**PROBLEMS:**
[1] In the forum thread on manliness, what is named as an example of masculinity turned into a "thug culture"?
[2] Please reproduce the forum thread on manliness word for word, from "## JRR (Feb" up to and including "feel comfortable with.".
[3] Resume the forum thread on manliness, picking up right after its last sentence.

5.	Unfortunately, as the culture scrapped John Wayne, much of the old-fashioned “strong and silent manliness” has been replaced by mindless brutality. For example Gangster Rap is the mutation and perversion of masculinity into a “thug culture” where women are treated far worse than they ever were before.
6.	As far as what to do: Ignore all this silly media nonsense. I have noticed as I get older that the media class is forever locked in adolescence. There isn’t anything you can do about it. It would be the epitome of “unmanliness” to try to stage some type of protest against how a bunch of wimps in Hollywood portray men. Of course it’s good sense not to pay to be insulted by their dopey shows and movies but leave the “movements” to the legions of the perpetually aggrieved. Your best revenge is to be a strong gentlemanly man people can trust and depend upon. Most American man are quietly taking care of business and doing a good job with their responsibilities. Just be a good man—people notice.

That’s enough of the dissertation for now….


----------



## JRR (Feb 11, 2006)

In Mufti said:


> Some of my answers to your question about when did men become so goofy:
> 
> 1.	The explosion of electronic media gave the "entertainment class" a disproportionate influence on our cultural icons. Those who run the media are not exactly the most manly guys and therefore heavily promote unflattering male stereotypes (the brute, the numbskull, the sexual philanderer etc.) while making the gay man the perennial good guy in most movies and TV. They own the electronic stage so they are going to promote the images that they feel comfortable with.

**Records excerpted from a collection:**

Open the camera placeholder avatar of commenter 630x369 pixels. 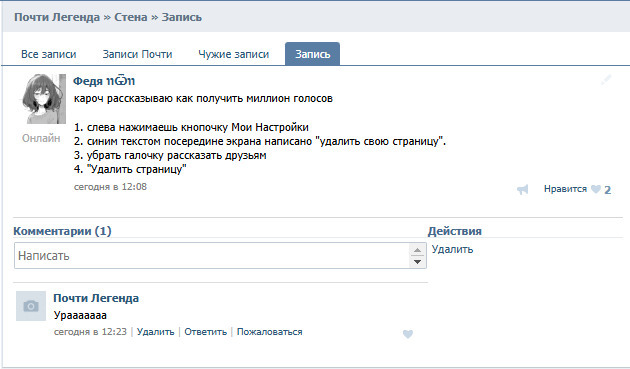click(31, 306)
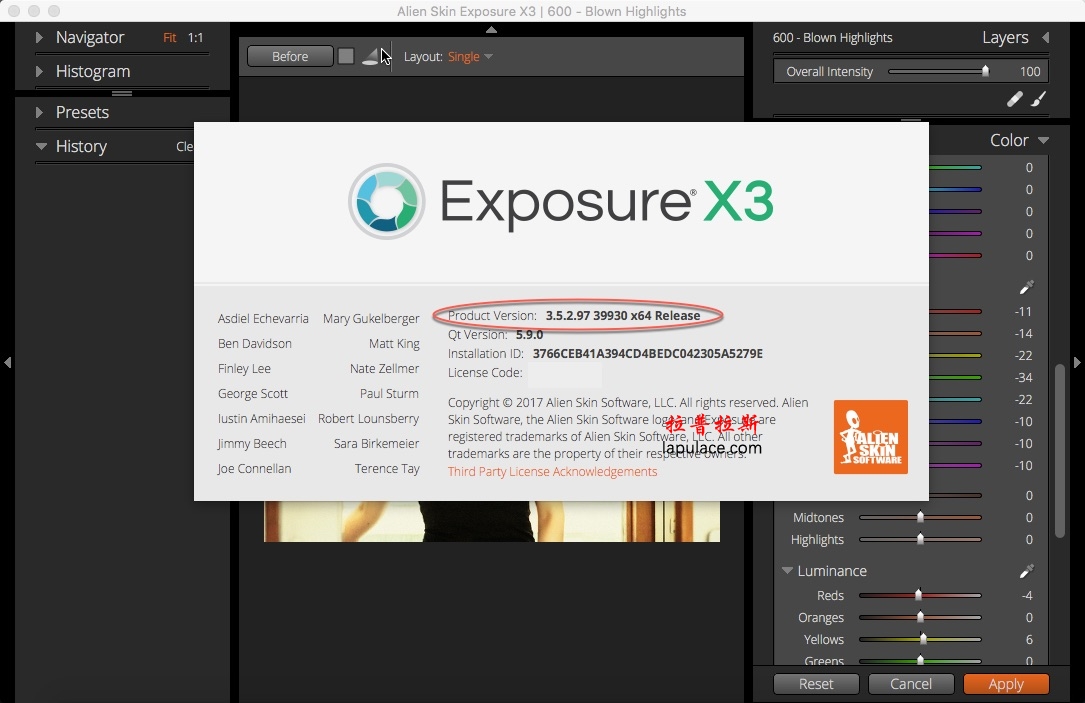The image size is (1085, 703).
Task: Click the Luminance targeted adjustment eyedropper icon
Action: pyautogui.click(x=1026, y=571)
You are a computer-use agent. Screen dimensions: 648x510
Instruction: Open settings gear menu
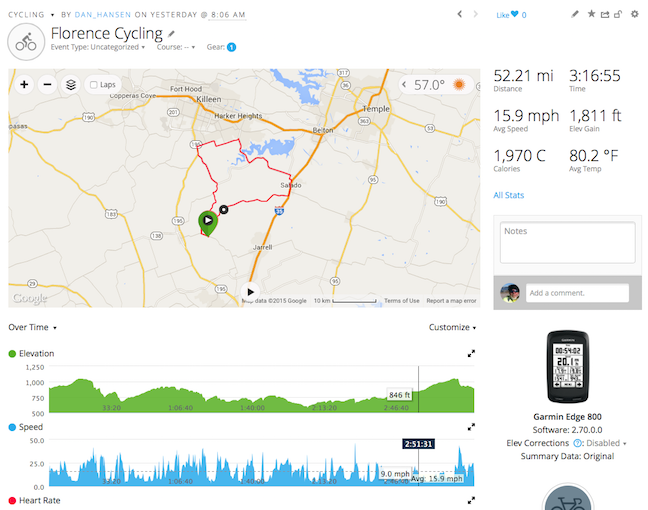coord(634,14)
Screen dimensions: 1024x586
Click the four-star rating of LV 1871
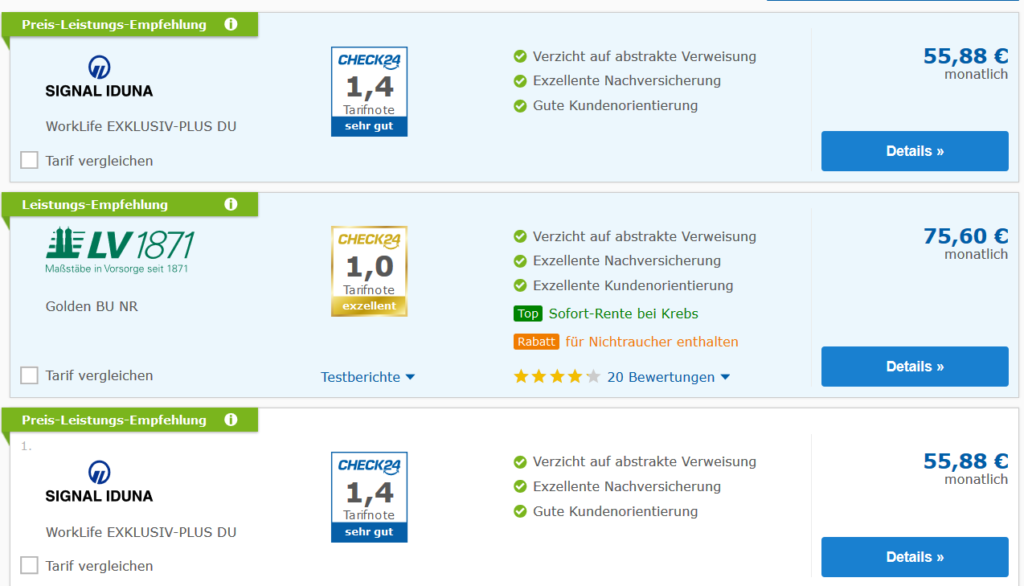[x=556, y=377]
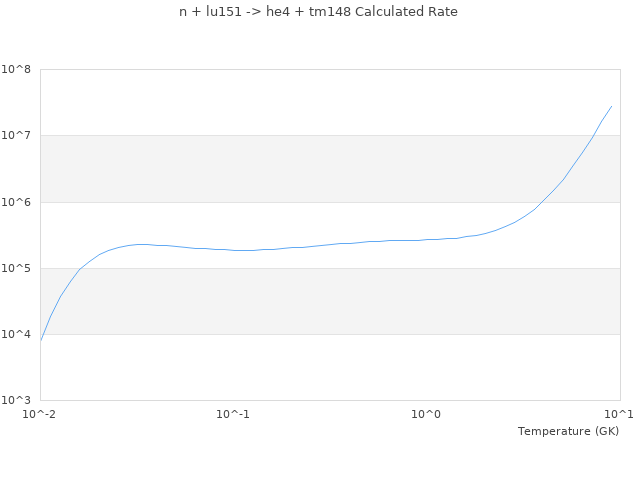The image size is (640, 480).
Task: Click the 10^3 y-axis tick label
Action: pos(17,400)
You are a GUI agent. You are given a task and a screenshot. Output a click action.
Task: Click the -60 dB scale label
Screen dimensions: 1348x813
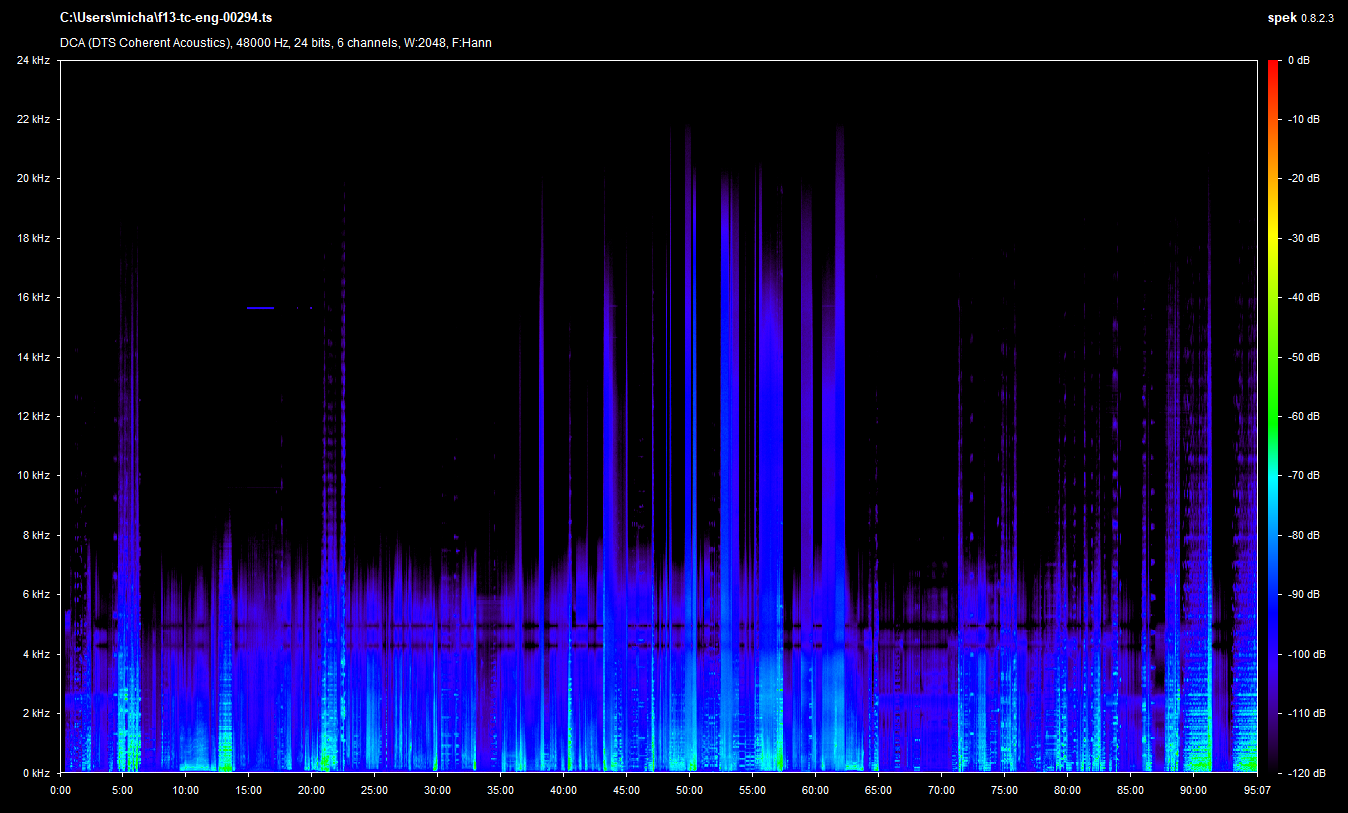1303,417
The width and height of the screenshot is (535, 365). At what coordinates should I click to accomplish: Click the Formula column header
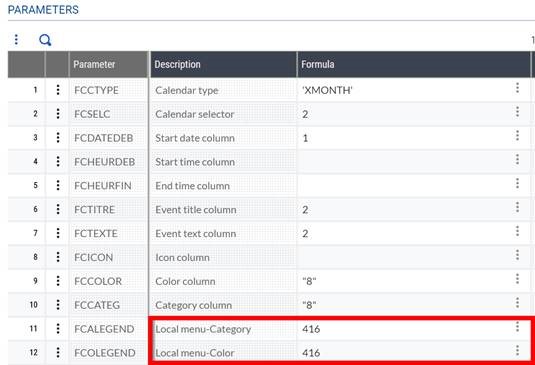(x=414, y=64)
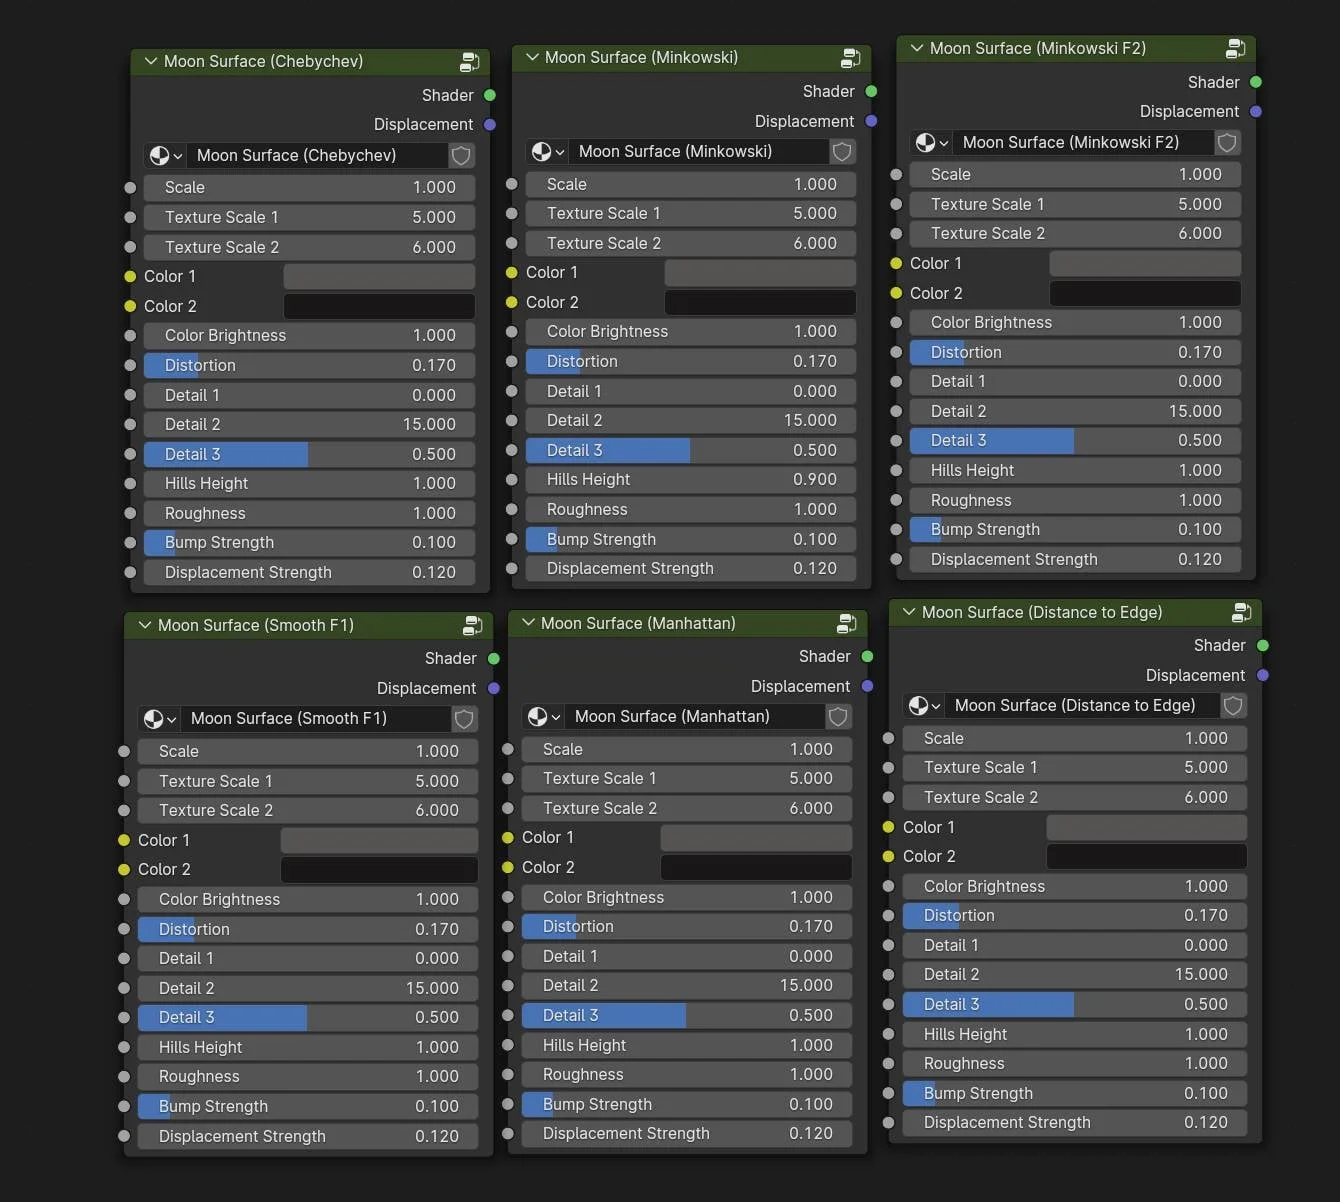Toggle fake user shield on Manhattan node
1340x1202 pixels.
838,716
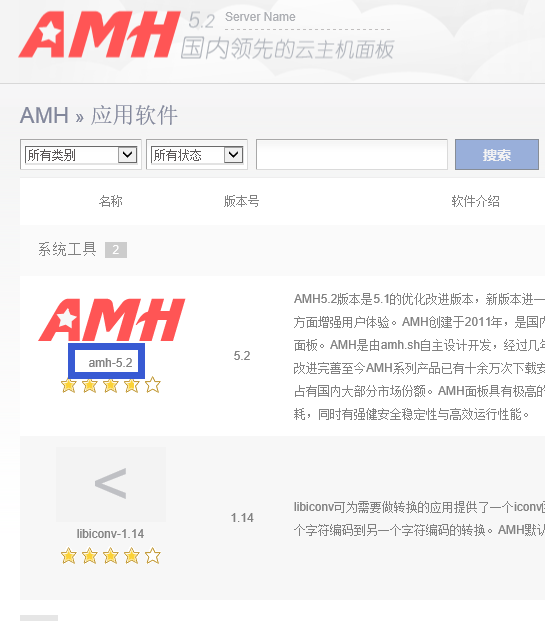Click first rating star under amh-5.2

(69, 385)
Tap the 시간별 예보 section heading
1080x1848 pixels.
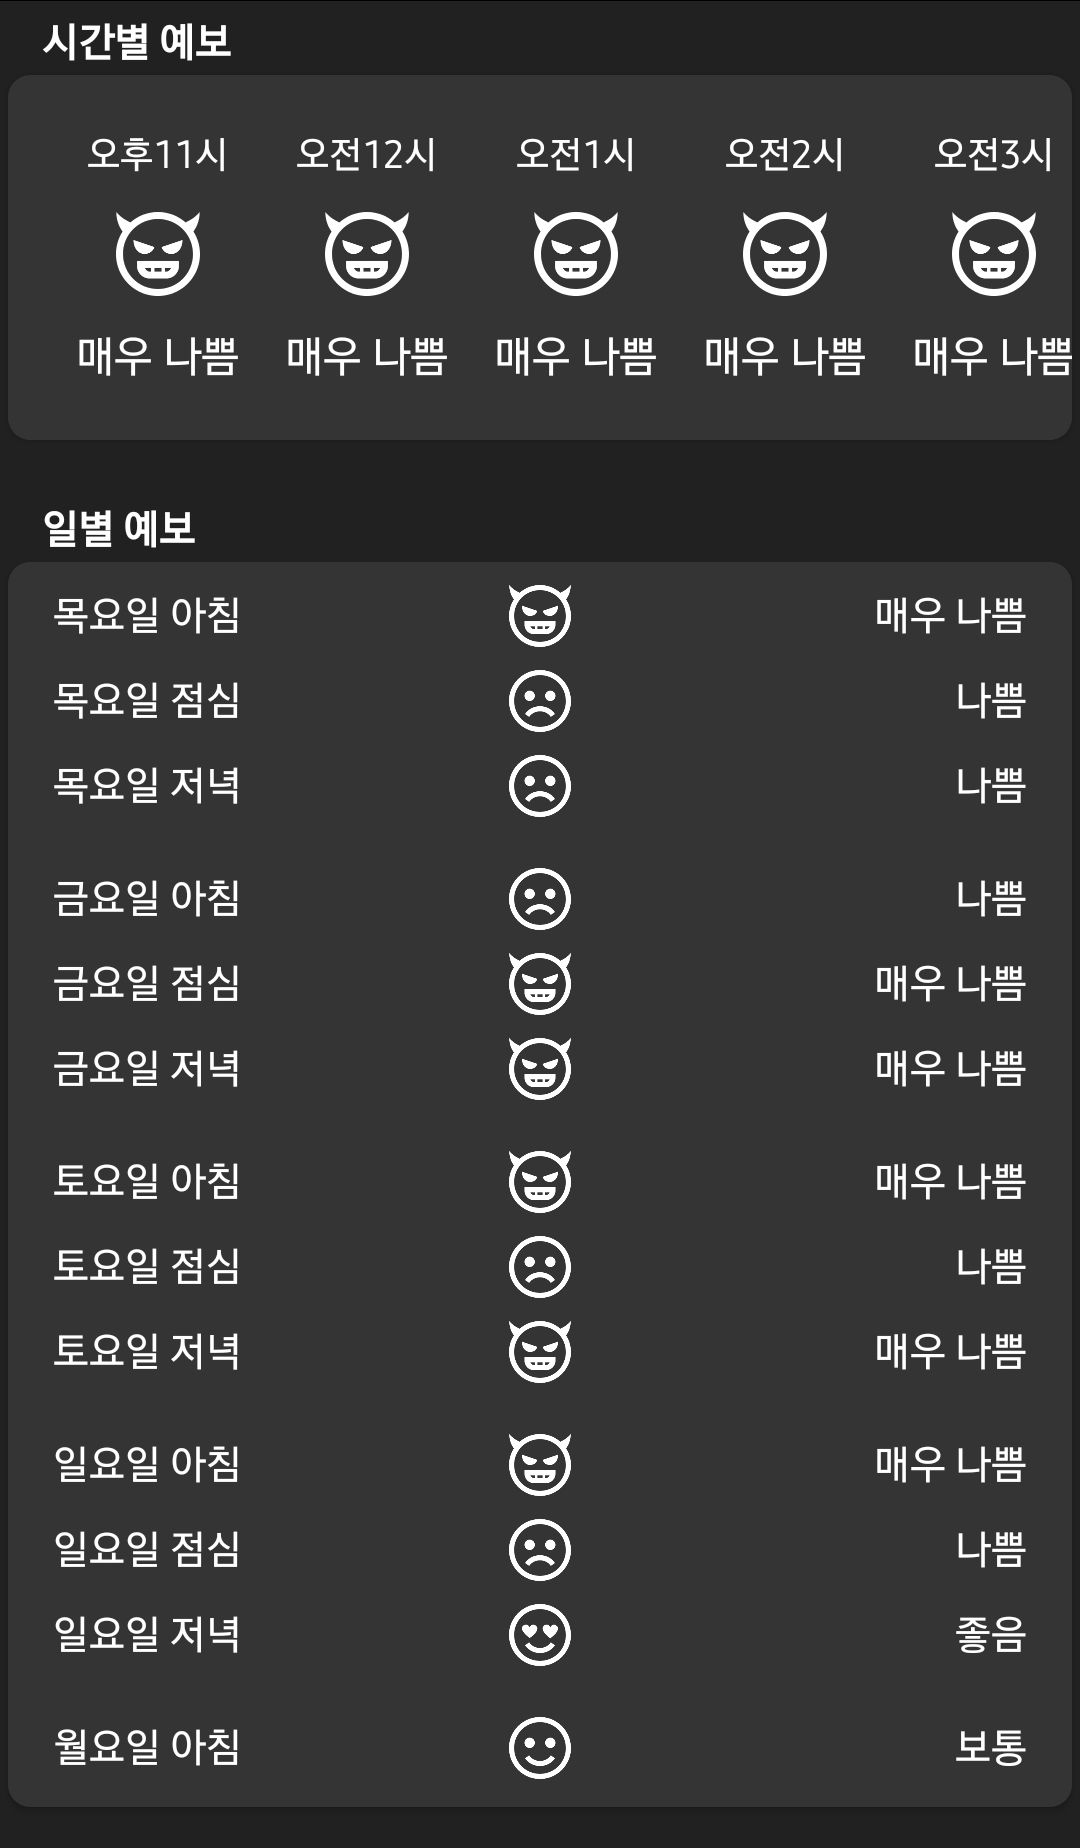[137, 42]
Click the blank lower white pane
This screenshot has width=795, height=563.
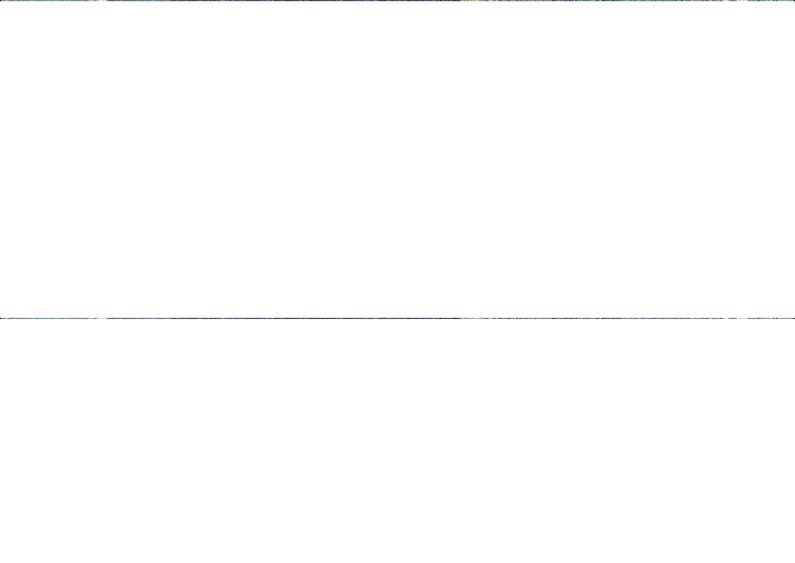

**SOLVED PROBLEMS:**
[1] Gangster Rap.

[2]
## JRR (Feb 11, 2006)

In Mufti said:


> Some of my answers to your question about when did men become so goofy:
> 
> 1.	The explosion of electronic media gave the "entertainment class" a disproportionate influence on our cultural icons. Those who run the media are not exactly the most manly guys and therefore heavily promote unflattering male stereotypes (the brute, the numbskull, the sexual philanderer etc.) while making the gay man the perennial good guy in most movies and TV. They own the electronic stage so they are going to promote the images that they feel comfortable with.

[3]
> 2.	The feminist movement. While there were some important adjustments to our culture that were long overdue (principally in the area of employment and financial matters.) There was a significant segment of the feminists who just had a real chip on their shoulder about all things male. These are the nitwits who decided that we should spell the word "women" as "womyn." They were and are kooks, but they have been successful at slowly grinding down the acceptance of traditional manliness in our culture.
> ...


Great post.

https://www.city-journal.org/2008/18_1_single_young_men.html


----------



## Howard (Dec 7, 2004)

I think in today's world the man and woman work both full time jobs with a 40 hour week and a nice decent salary.back then you had the man work and the woman just stay home and take care of the kids but today both of them work to take care of the expenses they have.


----------



## Leather man (Mar 11, 2007)

It been going on here in the UK for decades now - we started noticing the " women outwits man, woman overpowers man, women is smart man is dumb" mantra through late 70s sitcoms and soon after in the Ads.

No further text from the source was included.